中世に入ると国主や領主等の支配者たちが裁判官となり、自分たちの権利や利益 が判断の基準となっていました。江戸時代になると、江戸や大阪の大都市に町奉行という役職が置かれるようになりました。そしてその奉行の呼び出しを受けた訴訟人、付添人が法廷に入り審理を受けるわけです。奉行とは奉行所での親分にあたる人のことで、おなじみの大岡越前や遠山金四郎がそれにあたります。当時、審理をする上でその基本となったものは「公事方御定書百三か条」で、訴訟に携わる者にとっては日常的に六法全書のごとく座右になくてはならないものでした。
ちなみに、当時はまだ三権分立はなく、町奉行は裁判所であると同時に警察でもあり役所でもありました。

近代(明治~戦前)

明治22年、大日本帝国憲法が公布され、それにより司法権は、天皇の名において法律により裁判所が行使することが定められました。現在の最高裁判所にあたる大審院をはじめ、すべての裁判所の玄関には”菊の御紋”が飾られ、それにより裁判所の威厳が保たれたといいます。警察や検察による拷問が当然であった当時、「天皇の裁判官」たる判事も決して公正ではなく、拷問により自白を強要されたことを判事に告げることは再度の拷問を意味しました。

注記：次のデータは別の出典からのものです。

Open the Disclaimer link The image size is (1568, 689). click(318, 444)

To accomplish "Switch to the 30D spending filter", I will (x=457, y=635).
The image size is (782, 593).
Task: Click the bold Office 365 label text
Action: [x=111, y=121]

そんな「天皇の裁判」だった日本に、民衆参加の陪審制度があったことはご存知でしょうか。
大正12年に成立した陪審法に基づき、昭和3年、12人による陪審裁判が開かれました。
しかし、裁判所は不適当と思われる陪審決定に従う必要ははなく、陪審員をとりかえて何度でも裁判できるという、あくまで「天皇の裁判」といえるものでした。
にもかかわらず、国民の関心は高く、大戦の激化で昭和18年に廃止されるまで実に25192件が陪審適合事件として受理されました。ちなみに、月給100円が高給とされていた当時、陪審員の日当は5円、食事代は25円という実情だったようです。

現代(戦後~平成)

昭和21年11月3日、日本国憲法が公布されました。それまでの天皇主権は国民主権と改められ、国民には基本的人権が保障されるようになりました。それに伴い、たとえば民法においては戸主が家族を統率するとされた戸主制度や家督相続制度が廃止されたり、男女、兄弟、夫婦の同権が定められるなど、諸制度の民主化が進みました。その中で裁判制度も当然に民主化されていったわけですが、最高裁判所裁判官に対する国民審査制度や、裁判官弾劾制度などがその一例です。
中でも特徴的なのは刑法の改正で、それまでの大逆罪、不敬罪(共に皇室に対する罪)や姦通罪(妻の不倫の罪)などは廃止されました。
さらに、それまでは自白さえあれば犯罪事実を証明できたので、自白をとるための拷問が横行していたのに対し、改正後は自白だけでなく物的証拠があってはじめて犯罪事実の証明となるという証拠主義がとられるようになりました。また、黙秘権が保障されるなど、戦後様々な権利が国民に与えられ、今日の裁判制度が形成されたといえるでしょう。